Пиворас проснулся от невероятного шума во дворе и вылез узнать, в чем дело. Дело пахло керосином, и не требовалось большого ума, чтобы связать одно с другим и понять, что добрую тетку надо спасать. Сам он ничего сделать не мог, но Альбин Петрович прекрасно знал человека, который мог многое, если не все.

Мама.

…Одинаковы-с-лица просто обалдели, когда барчук вернулся домой сам.

— Мама дома?

Просто Коля кивнул. Коля-второй внутренне подобрался: весь вид барчука говорил о грядущих неприятностях.

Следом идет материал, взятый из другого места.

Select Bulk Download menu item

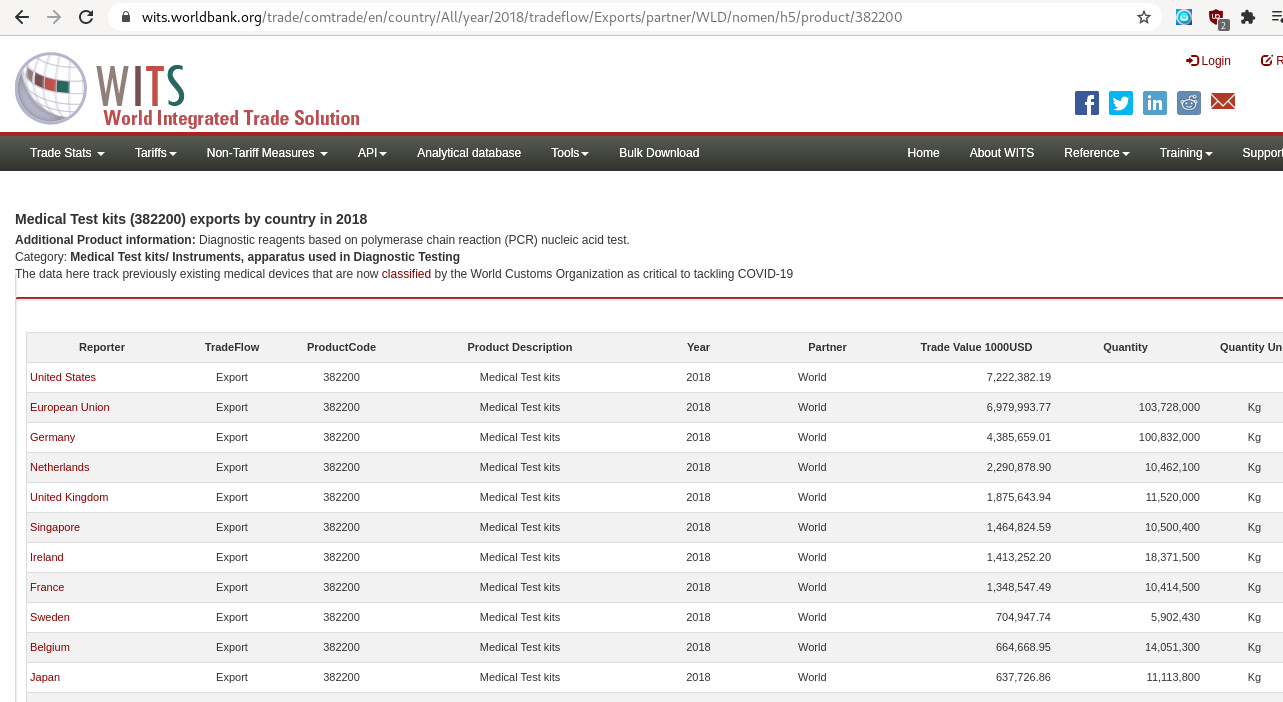pyautogui.click(x=659, y=153)
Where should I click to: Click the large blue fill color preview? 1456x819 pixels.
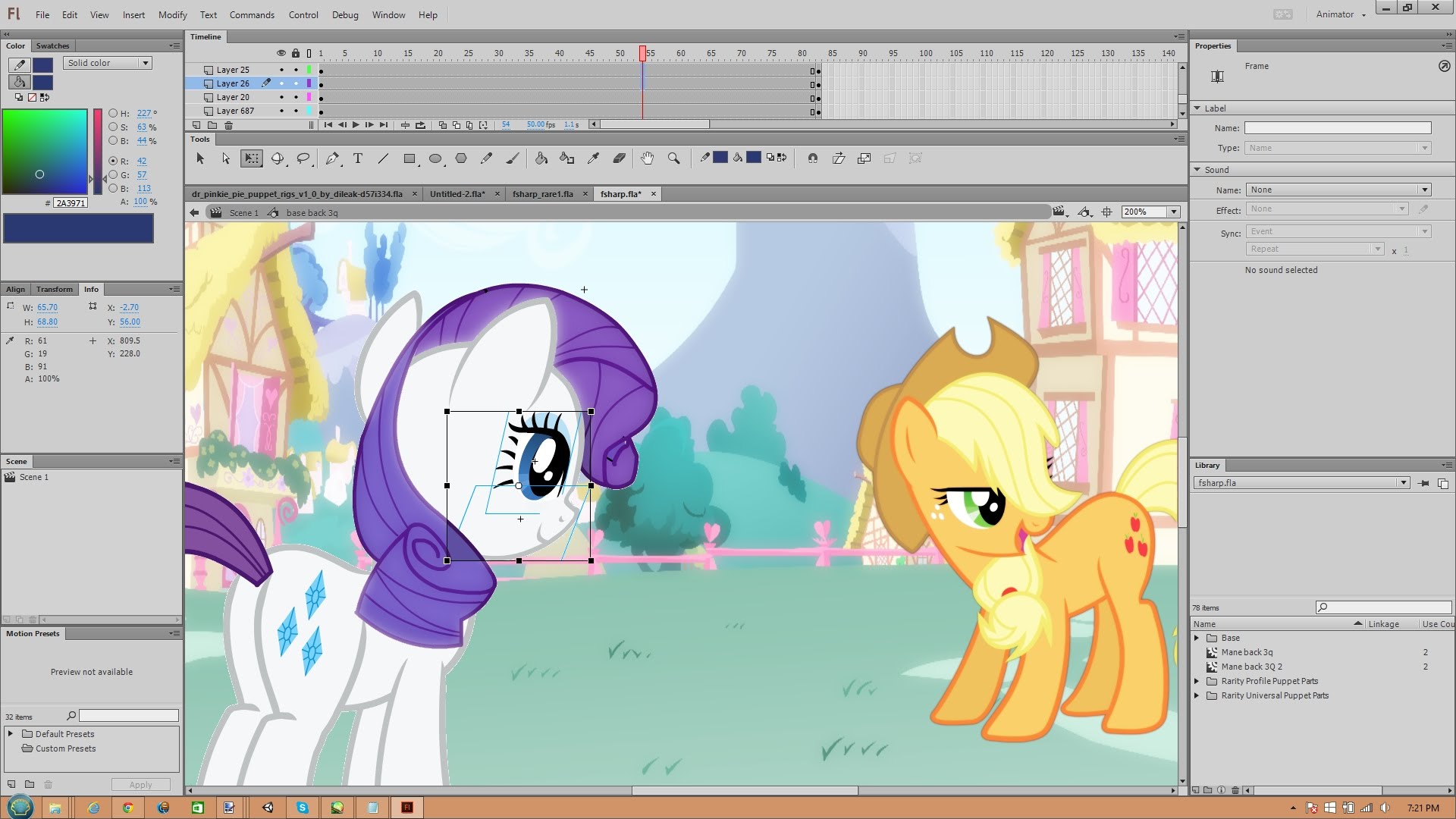click(78, 228)
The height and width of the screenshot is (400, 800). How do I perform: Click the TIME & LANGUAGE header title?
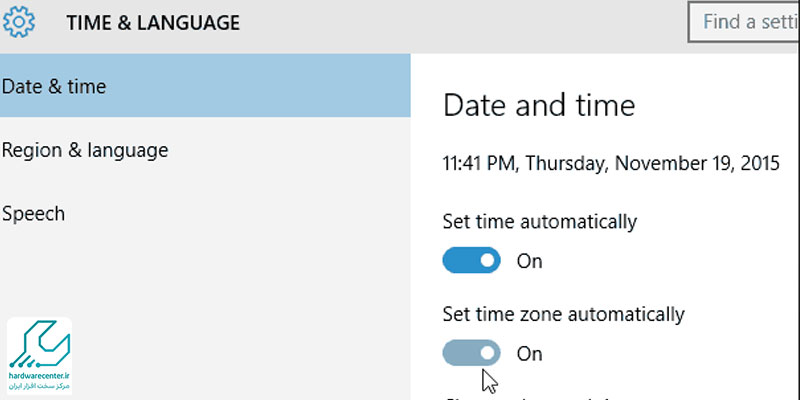click(153, 23)
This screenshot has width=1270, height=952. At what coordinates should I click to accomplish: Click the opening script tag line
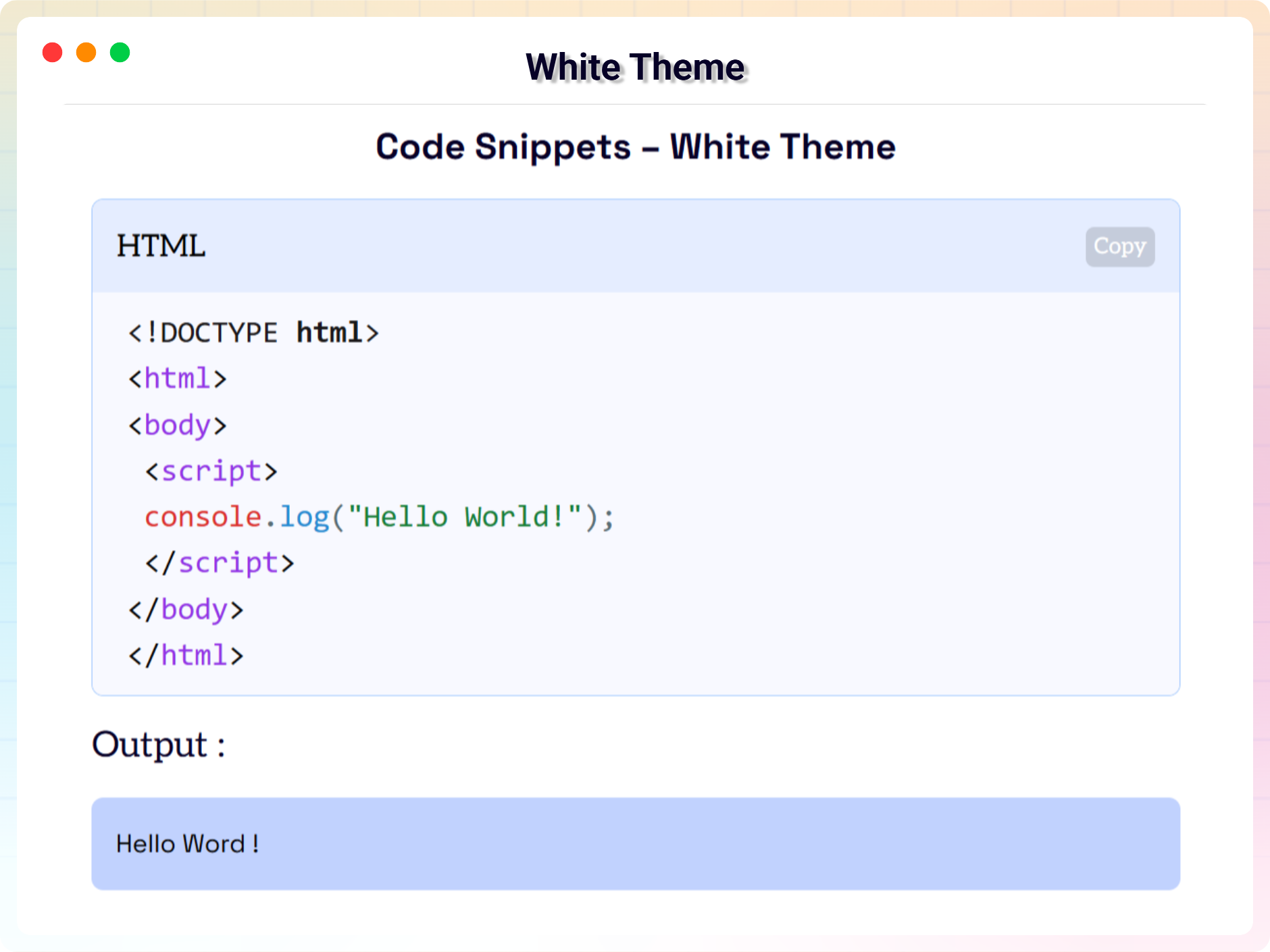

Альбин прошел в дом и обнаружил Лиану Степановну в кабинете о чем-то яростно спорящей по телефону.

— Мама… — позвал Пиворас от порога.

— Подожди, я занята! — оборвала она. — Нет, не вам!.. Я не понимаю, чем вызвано подобное…

Тут она крутанулась в кресле и уставилась на Алика.

— Я вам завтра перезвоню, — упавшим голосом сказала она и положила трубку. — Алик, ты вернулся? Сам?

Алик не прошел в кабинет. Опершись о косяк, он взахлеб, путаясь и заикаясь, рассказал про добрую тетку, что она в беде и что сейчас ее будут убивать… А мама слушала, не перебивая, эту галиматью и кивала, и глаза у нее блестели… и щеки тоже…

Потом она сказала:

— Нет.

И Пиворас чуть не подавился всеми словами, что собирался еще сказать.

— Почему?

— Алик, это милиция. Это закон, это сила. Я не могу идти против такой силы.